KR102316811B1 - A Depth Controlling Type of an Apparatus for a Medical Treatment Using a Needle Electrode with a Molecule Resonant Type of a High Frequency Wave and a Suction Property - Google Patents

Abstract

The present invention relates to a treatment device of a depth control structure. The treatment device of the depth control structure is a needle module 11 having a plurality of high-frequency needles (11_1 to 11_N); a movement control module 14 for positioning a plurality of high-frequency needles 11_1 to 11_N at different penetration depths; Penetration depth control unit 15 for adjusting the operation of the movement control module 14; and an applied energy control unit 16 for applying the same or different high-frequency energy to the plurality of high-frequency needles 11_1 to 11_N at different depths according to the signal transmitted from the movement control module 14 .

Description

A Depth Controlling Type of an Apparatus for a Medical Treatment Using a Needle Electrode with a Molecule Resonant Type of a High Frequency Wave and a Suction Property

This patent application is for the development of a 'molecular resonance type laparoscopic surgical device that performs 5 mm-class blood vessel ligation within 10 seconds at a temperature of 50 °C or less for thermal damage to surrounding tissues' conducted by the Ministry of Trade, Industry and Energy's Advanced Technology Research Center (ATC) project. This was done according to the research results and we would like to thank the relevant institutions for their cooperation in the research and development.
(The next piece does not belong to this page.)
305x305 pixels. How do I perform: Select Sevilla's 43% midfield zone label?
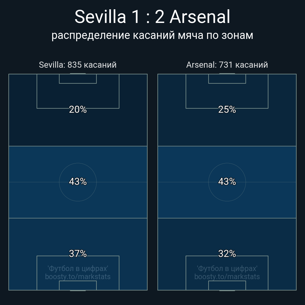pos(78,182)
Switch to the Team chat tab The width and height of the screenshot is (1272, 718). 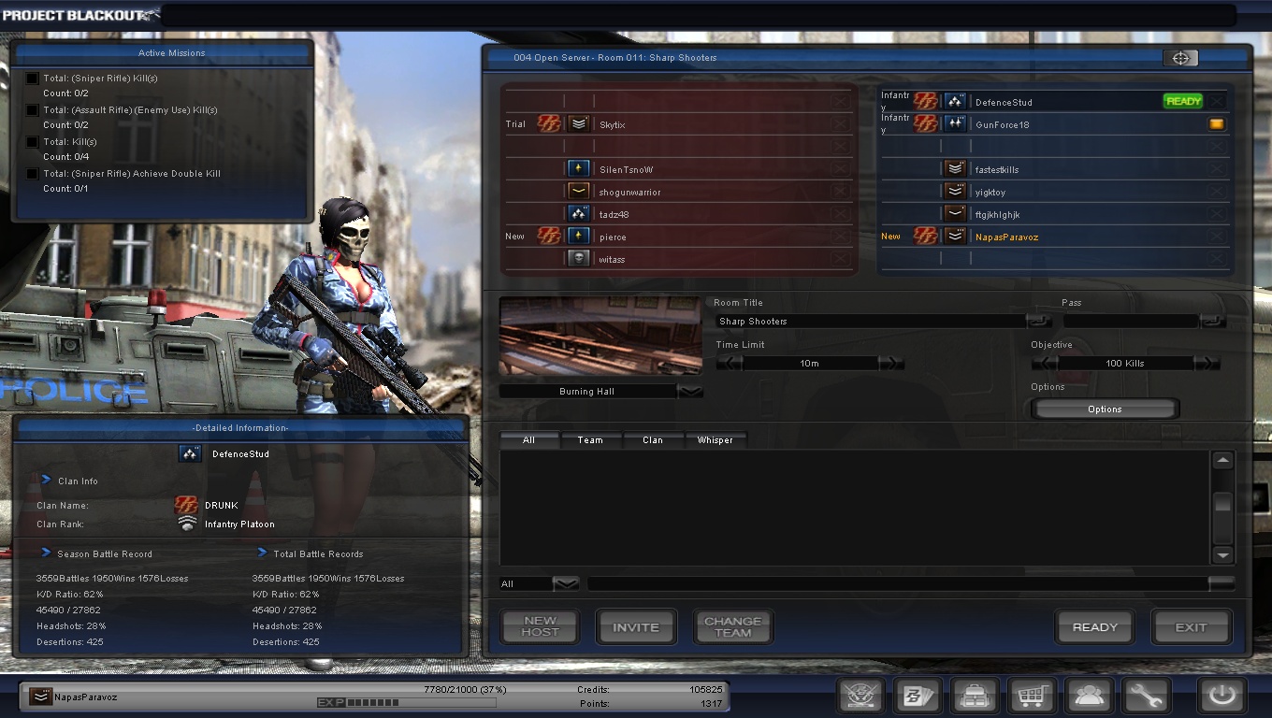coord(590,439)
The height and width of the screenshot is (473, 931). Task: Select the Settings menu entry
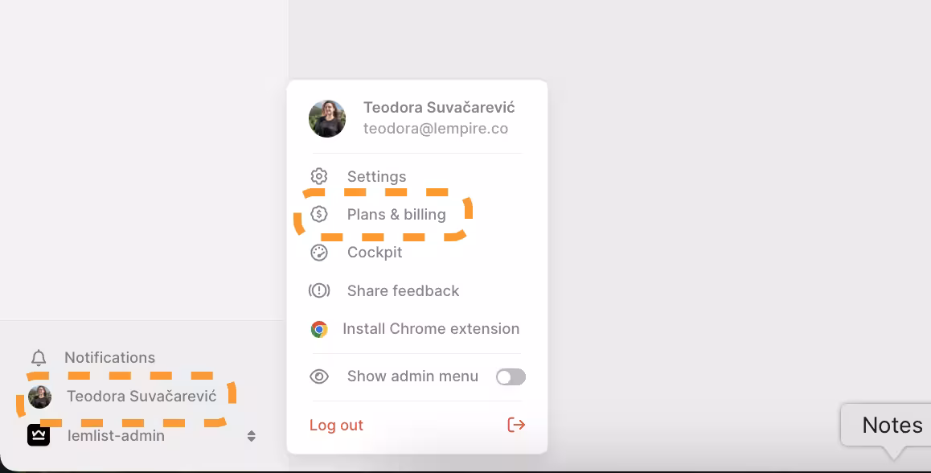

The present invention relates to a treatment device having a depth control structure, and more particularly, to a treatment device having a depth control structure so that a treatment effect is improved by adjusting the penetration depth of a high frequency needle.
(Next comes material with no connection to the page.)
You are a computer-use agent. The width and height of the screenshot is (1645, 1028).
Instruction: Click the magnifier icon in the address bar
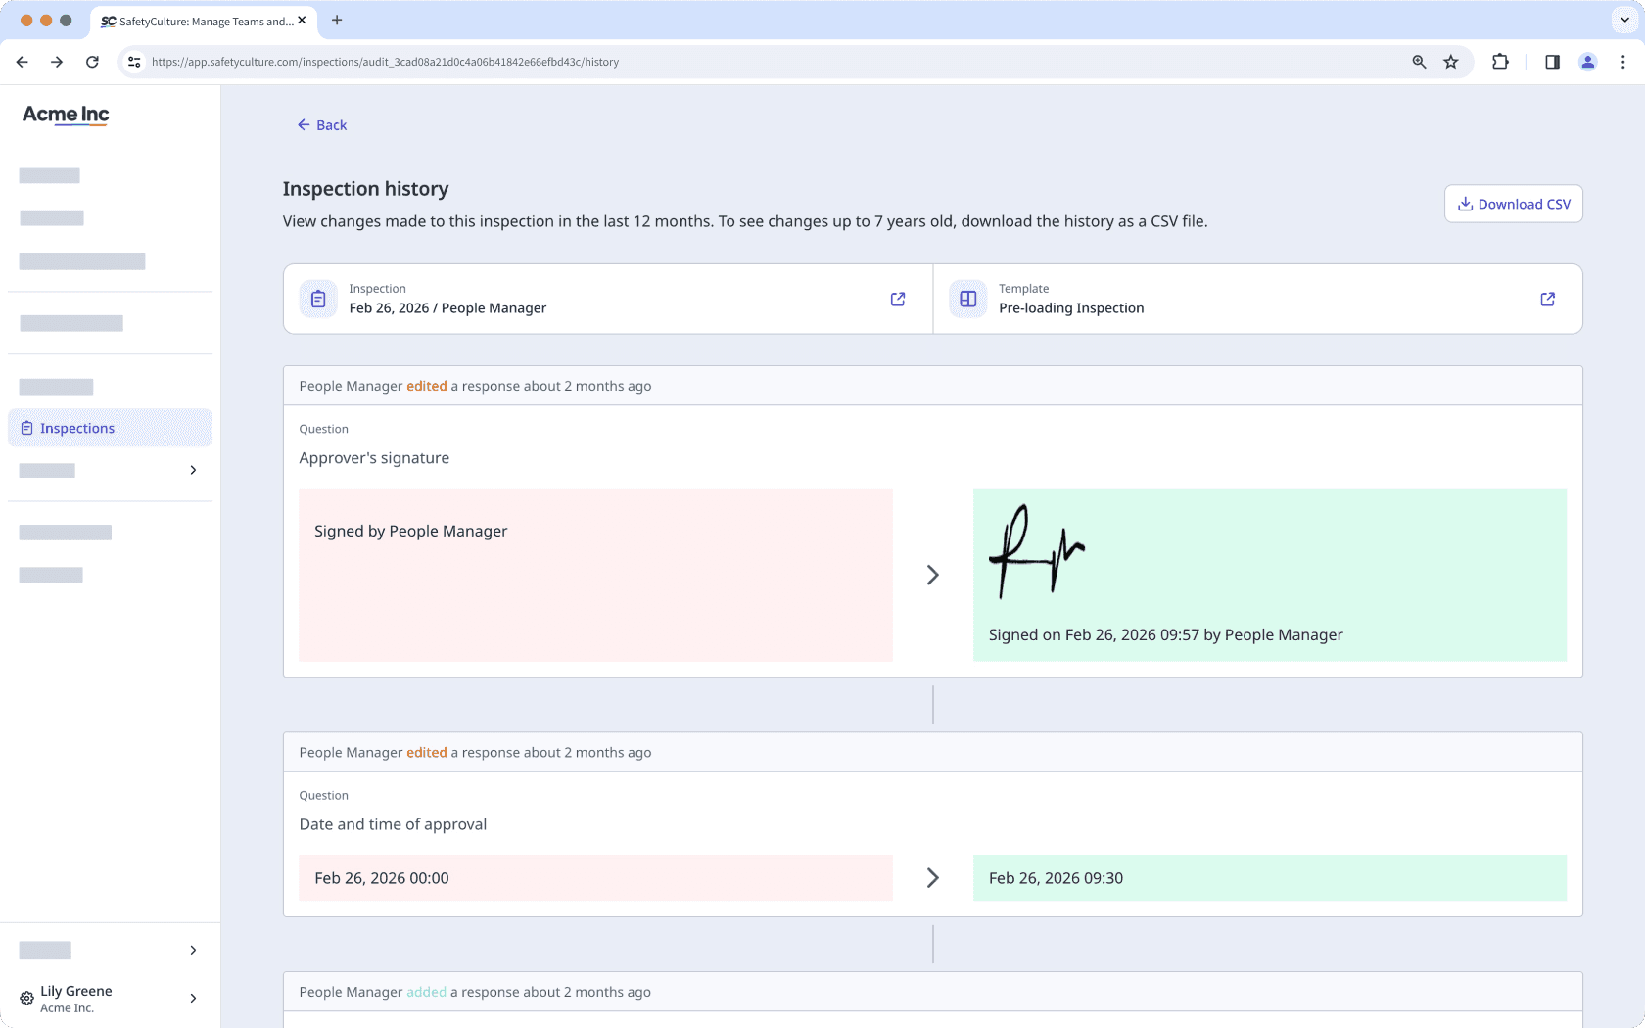pos(1419,61)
A surgical device for skin improvement that applies high-frequency energy by inserting a needle into the skin through tissue regeneration stimulation, skin wrinkle removal, or similar epidermis is known in the art. For example, Patent Publication No. 10-2013-0142039 discloses a high-frequency skin treatment device capable of increasing the treatment effect by maintaining a constant depth of the needle. In addition, Patent Publication No. 10-2011-002394 discloses a skin treatment device using radio frequency that can reduce skin aging by activating cell tissues by directly transmitting a high-frequency current to the dermal layer between the epidermal layer and the skin fat layer. Such a high-frequency treatment device can be applied to various parts of the human body. However, when applied to, for example, around the eyes, nose or neck, it is difficult to insert a plurality of needles to a uniform depth or to be difficult to insert in a predetermined direction. Or it has a problem that the penetration of the needle itself is difficult. In addition, it is necessary to improve the treatment effect by penetrating the high-frequency needle to different depths at the same location as needed. Therefore, the high-frequency needle device needs to have a means for allowing the needle to be inserted to a predetermined depth while allowing penetration of the needle regardless of the body part to which it is applied. In addition, it is necessary to have a structure capable of applying high-frequency waves at different depths. However, the prior art or the known technology does not disclose with respect to a high frequency needle treatment device having such a function.
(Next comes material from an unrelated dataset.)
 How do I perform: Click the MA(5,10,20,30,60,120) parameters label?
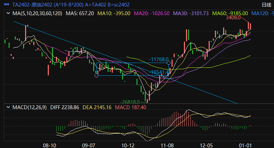37,13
The present invention has the following objects to solve the problems of the prior art.

Prior Art 1: Patent Publication No. 10-2013-0142039 (Iruda Co., Ltd., published on December 27, 2013) High frequency skin treatment device Prior art 2: Patent Publication No. 10-2011-0023494 (Urimeca Co., Ltd. et al., published on March 8, 2011) Skin treatment device using high frequency

It is an object of the present invention to provide a treatment device of a depth control structure capable of application of high frequency waves at different depths at the same treatment point.

According to a suitable embodiment of the present invention, the treatment device of the depth control structure is a needle module having a plurality of high-frequency needles; a movement control module 14 for positioning a plurality of high-frequency needles at different penetration depths; Penetration depth control unit for controlling the operation of the movement control module; and an applied energy control unit that applies the same or different high-frequency energy to the plurality of high-frequency needles at different depths according to the signal transmitted from the movement control module.

According to another suitable embodiment of the present invention, the penetration depth adjusting unit sets the depth of at least two procedures at the same treatment position.

According to another embodiment of the present invention, it further comprises a suction means formed on the peripheral surface of the needle module.

According to another suitable embodiment of the present invention, it further comprises elastic means for adjusting the penetration depth.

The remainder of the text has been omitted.